## What you will do
After locating the line with "How do I perform: Follow" below, output it and each following line exactly, stopping after the line with "You are a GUI". No pictures.

## Study material

────────────────

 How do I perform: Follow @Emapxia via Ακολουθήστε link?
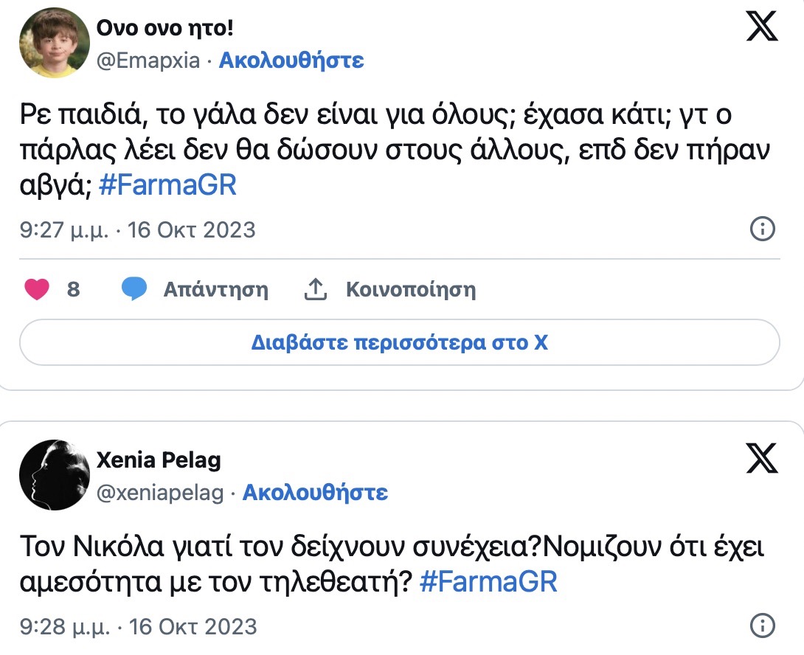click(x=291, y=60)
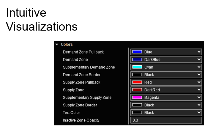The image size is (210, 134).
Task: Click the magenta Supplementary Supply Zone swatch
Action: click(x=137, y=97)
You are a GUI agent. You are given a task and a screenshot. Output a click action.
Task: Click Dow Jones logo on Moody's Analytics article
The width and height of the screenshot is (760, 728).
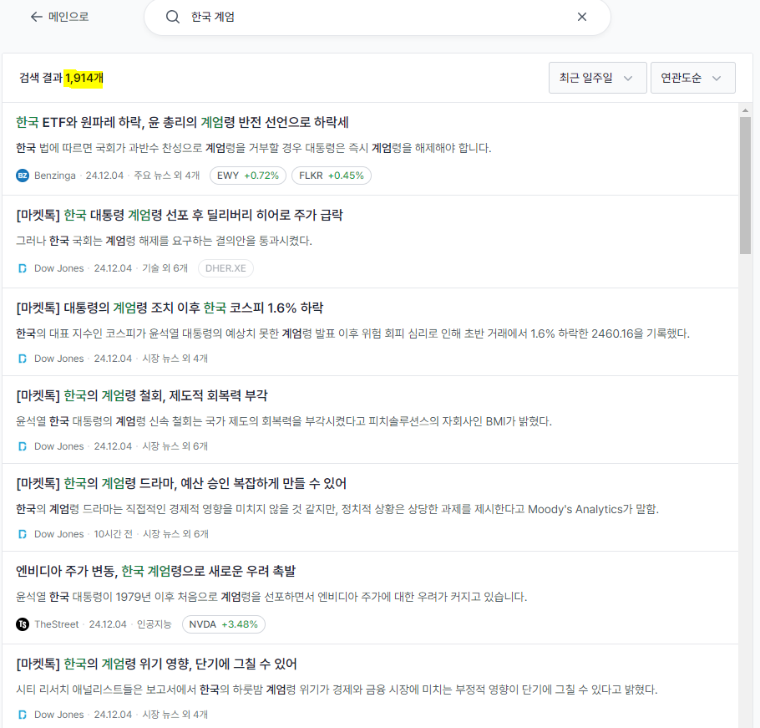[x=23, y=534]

────────────────

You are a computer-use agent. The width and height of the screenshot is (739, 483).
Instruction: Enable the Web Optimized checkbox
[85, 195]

────────────────

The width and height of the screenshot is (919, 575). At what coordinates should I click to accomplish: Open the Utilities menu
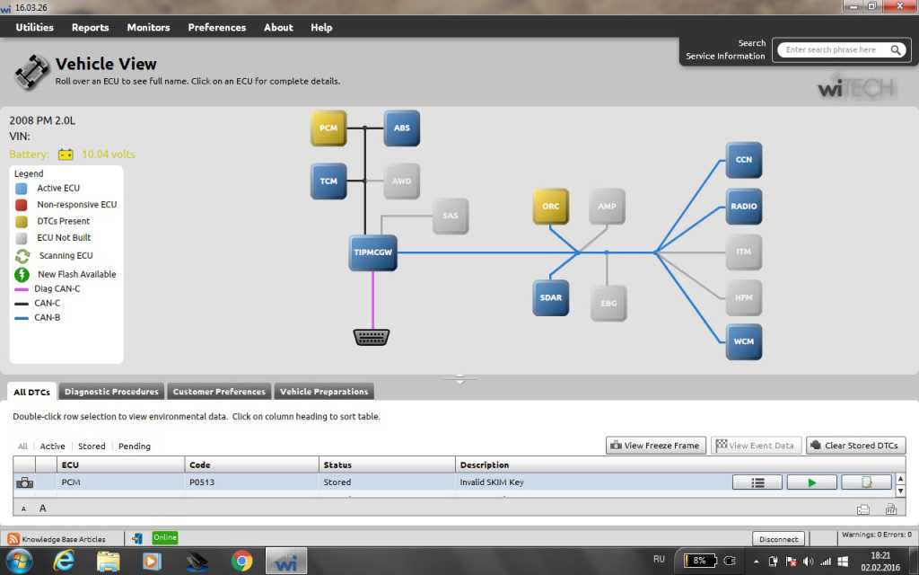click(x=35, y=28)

────────────────

## Result of the task
 How do I perform: Follow @Emapxia via Ακολουθήστε link?
click(x=291, y=60)
The image size is (210, 134).
Task: Click the magenta Supplementary Supply Zone swatch
Action: click(x=137, y=97)
You are a GUI agent. You are given a task and a screenshot. Output a click action.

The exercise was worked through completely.